Chronic Liver Disease and Streptococcus bovis Endocarditis
Author(s) -
Robert S. Klein
Publication year - 2004
Publication title -
clinical infectious diseases
Language(s) - English
Resource type - Journals
SCImago Journal Rank - 3.44
H-Index - 336
eISSN - 1537-6591
pISSN - 1058-4838
DOI - 10.1086/425504
Subject(s) - streptococcus bovis , medicine , endocarditis , microbiology and biotechnology , infective endocarditis , disease , pathology , biology , rumen , food science , fermentation
Sir—The interesting report by Tripodi and colleagues [1] confirms prior reports of Streptococcus bovis endocarditis being associated with advanced age and involvement of native valves.
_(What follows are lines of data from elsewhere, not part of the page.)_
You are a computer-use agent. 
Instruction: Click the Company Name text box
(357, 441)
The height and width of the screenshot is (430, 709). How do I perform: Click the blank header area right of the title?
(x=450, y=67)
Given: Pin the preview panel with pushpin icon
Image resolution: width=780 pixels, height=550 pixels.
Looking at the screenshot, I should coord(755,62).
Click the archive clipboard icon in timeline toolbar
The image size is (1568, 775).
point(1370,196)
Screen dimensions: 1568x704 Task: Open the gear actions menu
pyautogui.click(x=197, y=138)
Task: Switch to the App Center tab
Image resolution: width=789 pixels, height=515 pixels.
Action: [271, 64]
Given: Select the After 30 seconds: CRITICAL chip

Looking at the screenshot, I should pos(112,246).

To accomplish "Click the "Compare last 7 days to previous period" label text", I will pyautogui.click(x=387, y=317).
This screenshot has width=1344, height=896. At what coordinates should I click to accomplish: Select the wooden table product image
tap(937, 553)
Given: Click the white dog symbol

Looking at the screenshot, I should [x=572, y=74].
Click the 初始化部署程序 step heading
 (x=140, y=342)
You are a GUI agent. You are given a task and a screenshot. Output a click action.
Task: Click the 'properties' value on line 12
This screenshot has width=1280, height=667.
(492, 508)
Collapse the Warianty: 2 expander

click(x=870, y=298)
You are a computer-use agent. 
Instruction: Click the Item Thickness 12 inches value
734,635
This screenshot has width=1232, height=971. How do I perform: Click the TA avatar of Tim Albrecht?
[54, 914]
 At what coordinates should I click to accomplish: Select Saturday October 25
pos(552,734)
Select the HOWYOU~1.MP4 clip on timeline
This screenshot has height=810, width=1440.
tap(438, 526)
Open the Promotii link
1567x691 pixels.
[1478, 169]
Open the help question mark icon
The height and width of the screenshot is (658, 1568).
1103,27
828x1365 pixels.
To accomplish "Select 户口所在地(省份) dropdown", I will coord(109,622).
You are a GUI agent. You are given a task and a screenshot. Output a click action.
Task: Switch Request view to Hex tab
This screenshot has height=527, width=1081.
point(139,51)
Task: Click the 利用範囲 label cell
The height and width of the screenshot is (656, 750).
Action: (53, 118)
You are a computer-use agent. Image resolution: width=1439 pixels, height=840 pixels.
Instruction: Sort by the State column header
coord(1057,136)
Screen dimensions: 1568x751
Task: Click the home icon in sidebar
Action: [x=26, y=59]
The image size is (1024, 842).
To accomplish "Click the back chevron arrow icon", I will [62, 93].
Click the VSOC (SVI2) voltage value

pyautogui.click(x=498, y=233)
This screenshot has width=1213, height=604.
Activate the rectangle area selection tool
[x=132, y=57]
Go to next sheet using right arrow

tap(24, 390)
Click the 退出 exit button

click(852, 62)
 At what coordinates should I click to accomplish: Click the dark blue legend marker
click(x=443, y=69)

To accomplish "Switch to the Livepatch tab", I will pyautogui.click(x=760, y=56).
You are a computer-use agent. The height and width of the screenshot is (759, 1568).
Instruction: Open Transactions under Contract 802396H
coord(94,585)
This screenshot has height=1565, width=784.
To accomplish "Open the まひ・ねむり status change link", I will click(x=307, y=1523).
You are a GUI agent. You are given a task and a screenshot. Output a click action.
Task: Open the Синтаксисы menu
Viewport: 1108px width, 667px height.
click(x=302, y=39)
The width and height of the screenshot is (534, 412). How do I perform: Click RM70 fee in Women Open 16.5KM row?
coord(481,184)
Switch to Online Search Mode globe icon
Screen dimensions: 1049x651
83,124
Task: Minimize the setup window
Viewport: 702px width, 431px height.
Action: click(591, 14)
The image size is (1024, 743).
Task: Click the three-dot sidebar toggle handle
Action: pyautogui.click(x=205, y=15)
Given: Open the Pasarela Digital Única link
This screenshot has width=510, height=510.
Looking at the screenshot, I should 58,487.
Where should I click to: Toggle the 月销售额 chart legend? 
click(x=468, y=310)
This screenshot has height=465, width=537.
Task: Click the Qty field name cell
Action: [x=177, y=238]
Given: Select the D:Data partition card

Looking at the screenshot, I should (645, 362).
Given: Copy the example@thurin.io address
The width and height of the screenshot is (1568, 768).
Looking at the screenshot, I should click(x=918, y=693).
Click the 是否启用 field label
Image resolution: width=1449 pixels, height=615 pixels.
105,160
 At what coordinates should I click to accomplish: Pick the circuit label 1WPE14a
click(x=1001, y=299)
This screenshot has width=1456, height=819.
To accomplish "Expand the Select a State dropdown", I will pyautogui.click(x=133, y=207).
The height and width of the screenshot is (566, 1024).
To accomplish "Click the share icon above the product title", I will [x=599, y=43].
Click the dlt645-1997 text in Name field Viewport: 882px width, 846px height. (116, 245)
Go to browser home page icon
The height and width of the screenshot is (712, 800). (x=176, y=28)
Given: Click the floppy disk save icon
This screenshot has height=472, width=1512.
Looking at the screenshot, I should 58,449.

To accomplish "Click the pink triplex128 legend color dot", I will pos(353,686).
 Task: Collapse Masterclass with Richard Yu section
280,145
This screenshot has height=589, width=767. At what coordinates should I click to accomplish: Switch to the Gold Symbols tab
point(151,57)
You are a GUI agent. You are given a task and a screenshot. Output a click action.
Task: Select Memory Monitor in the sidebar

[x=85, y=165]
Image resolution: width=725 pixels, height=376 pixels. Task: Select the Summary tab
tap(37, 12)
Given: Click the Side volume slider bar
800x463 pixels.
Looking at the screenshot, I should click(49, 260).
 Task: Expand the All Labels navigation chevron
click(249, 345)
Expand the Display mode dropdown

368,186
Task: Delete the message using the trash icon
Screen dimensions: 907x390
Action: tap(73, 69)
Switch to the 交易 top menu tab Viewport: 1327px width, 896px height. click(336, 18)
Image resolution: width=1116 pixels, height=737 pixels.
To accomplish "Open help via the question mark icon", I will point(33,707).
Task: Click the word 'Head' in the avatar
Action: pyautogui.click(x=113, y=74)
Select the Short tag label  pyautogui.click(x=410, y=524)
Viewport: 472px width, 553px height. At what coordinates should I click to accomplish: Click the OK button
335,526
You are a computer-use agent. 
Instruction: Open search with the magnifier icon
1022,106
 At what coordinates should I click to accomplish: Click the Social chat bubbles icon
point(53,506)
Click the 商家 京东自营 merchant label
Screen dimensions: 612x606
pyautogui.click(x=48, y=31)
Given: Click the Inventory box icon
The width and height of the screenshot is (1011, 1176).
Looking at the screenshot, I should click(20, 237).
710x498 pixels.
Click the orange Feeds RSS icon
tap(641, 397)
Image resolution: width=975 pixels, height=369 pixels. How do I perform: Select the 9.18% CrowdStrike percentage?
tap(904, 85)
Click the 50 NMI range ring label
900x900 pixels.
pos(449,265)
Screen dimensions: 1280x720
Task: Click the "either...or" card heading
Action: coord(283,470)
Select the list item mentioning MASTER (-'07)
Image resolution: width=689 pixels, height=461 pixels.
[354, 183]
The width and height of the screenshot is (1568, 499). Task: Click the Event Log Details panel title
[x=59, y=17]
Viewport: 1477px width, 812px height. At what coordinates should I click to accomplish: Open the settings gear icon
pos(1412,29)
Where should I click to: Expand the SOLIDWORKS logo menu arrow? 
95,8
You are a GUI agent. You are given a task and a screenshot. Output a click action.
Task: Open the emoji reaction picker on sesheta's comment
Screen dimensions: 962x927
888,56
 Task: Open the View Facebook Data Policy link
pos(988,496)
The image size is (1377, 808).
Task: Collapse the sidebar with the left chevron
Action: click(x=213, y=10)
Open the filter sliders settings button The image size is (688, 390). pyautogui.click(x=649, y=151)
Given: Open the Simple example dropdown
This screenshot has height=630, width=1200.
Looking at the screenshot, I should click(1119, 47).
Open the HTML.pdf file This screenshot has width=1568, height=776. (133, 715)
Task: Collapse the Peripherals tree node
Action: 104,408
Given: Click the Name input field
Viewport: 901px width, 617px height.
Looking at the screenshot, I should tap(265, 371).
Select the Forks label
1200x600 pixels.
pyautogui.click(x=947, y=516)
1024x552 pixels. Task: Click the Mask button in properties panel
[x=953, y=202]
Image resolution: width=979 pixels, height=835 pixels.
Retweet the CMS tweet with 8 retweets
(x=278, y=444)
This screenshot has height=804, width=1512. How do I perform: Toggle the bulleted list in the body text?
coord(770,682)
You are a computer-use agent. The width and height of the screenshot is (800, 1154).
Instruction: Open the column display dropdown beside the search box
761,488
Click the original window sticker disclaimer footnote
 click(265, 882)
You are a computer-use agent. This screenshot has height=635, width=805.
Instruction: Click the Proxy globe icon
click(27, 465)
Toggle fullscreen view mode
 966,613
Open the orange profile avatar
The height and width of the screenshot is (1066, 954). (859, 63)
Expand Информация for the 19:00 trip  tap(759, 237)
However, the authors comment that their most interesting finding was a remarkable association with chronic liver disease. Caution appears warranted in concluding that there is such an association. Liver disease was due to viral hepatitis in most patients with S. bovis endocarditis and in all patients with other types of endocarditis. Chronic liver disease due to hepatitis B virus or hepatitis C virus typically develops over decades, so that the rates of liver disease would be expected to be higher among older individuals with these infections. Patients with S. bovis endocarditis were significantly older than those with non–S. bovis endocarditis, with a mean age difference of more than a decade. Although all patients underwent serological testing for hepatitis C and hepatitis B markers, results were not provided for patients without chronic liver disease, so the reader cannot determine whether viral hepatitis infection rates differed overall according to the microbial etiology of endocarditis. In addition, more than three-quarters of patients with S. bovis endocarditis were seen since 2000. Judging on the basis of the reported prevalence of S. bovis endocarditis of 25.3% since 2000, the reported prevalence of 7% in the prior decade, and the numbers of cases, the proportion of cases of endocarditis that were due to S. bovis in the period since 2000 was significantly greater than in the preceding decade. The number of patients with chronic liver disease due to hepatitis C has increased (and will continue to increase) dramatically from 1990 through the first years of the 21st century [2]. Unfortunately, no multivariate analysis of findings that adjusted for age and calendar time was included in the study. Therefore, although the rate of liver disease in this study was very high among patients with S. bovis endocarditis, it is not clear from the data presented that the apparent association is not an artifact of older age and an increasing prevalence of chronic liver disease due to hepatitis in the population at risk.